In a recent conference call, Howard Schultz – the executive chairman of global coffee chain, Starbucks – stated quite categorically that he did not feel that Bitcoin was in a position to establish itself as a legitimate currency. Whilst he thinks that there may be one or two of the current crop of cryptocurrencies that might one day become a recognised and dependable financial solution, he does not think that Bitcoin will be one of them, insisting that it is currently in a bubble.
However, despite his lack of faith in Bitcoin itself, Schultz does have an interest in the blockchain technology that supports it, and can see its application in dozens of industries across the world. Indeed, he hinted in his call that he would not be averse to investigating the technology’s use within the Starbucks infrastructure.
Schultz admitted that he is intrigued by the possibilities of the platform, but is not looking to jump into the sudden maelstrom surrounding blockchain, just because it is the fashionable thing to do. The possibilities he speaks of are nothing that will occur in the near term, but rather a few years down the line, once the digital currency market can be trusted.
This seems to be an oblique reference to the volatility of Bitcoin, the value of which rocketed to $20,000 at the tail end of 2017, only to drop almost immediately to a more sedate $11,000. That sort of unpredictability simply isn’t attractive to a globally-recognised brand.
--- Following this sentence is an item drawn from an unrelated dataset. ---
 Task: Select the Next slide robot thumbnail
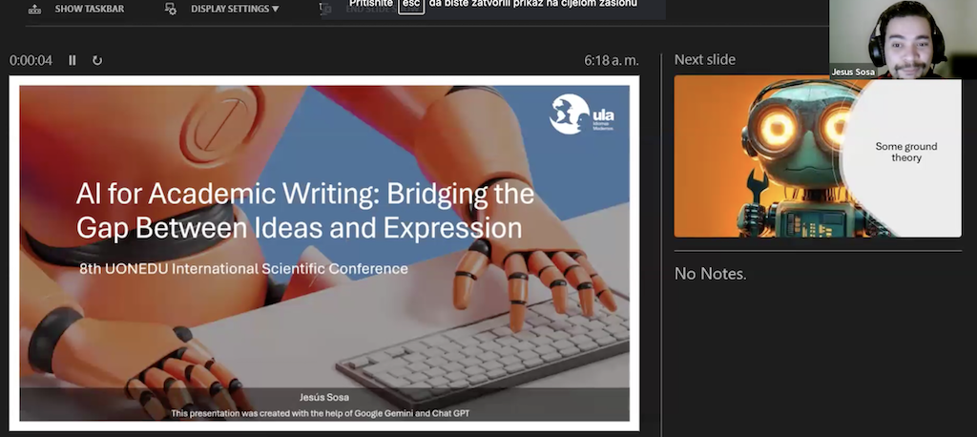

However, in a recent CNBC interview, a representative of Starbucks announced that the company was about to pilot its first cashless operation in Seattle, noting that both payment platforms and payments are constantly evolving, and that the coffee giant intends to be ahead of the pack in that race.
All of which suggests an interest in either partnering with an altcoin provider, or developing one of their own. In any event, it seems that Bitcoin is not on the horizon as someone Starbucks would want to get into bed with.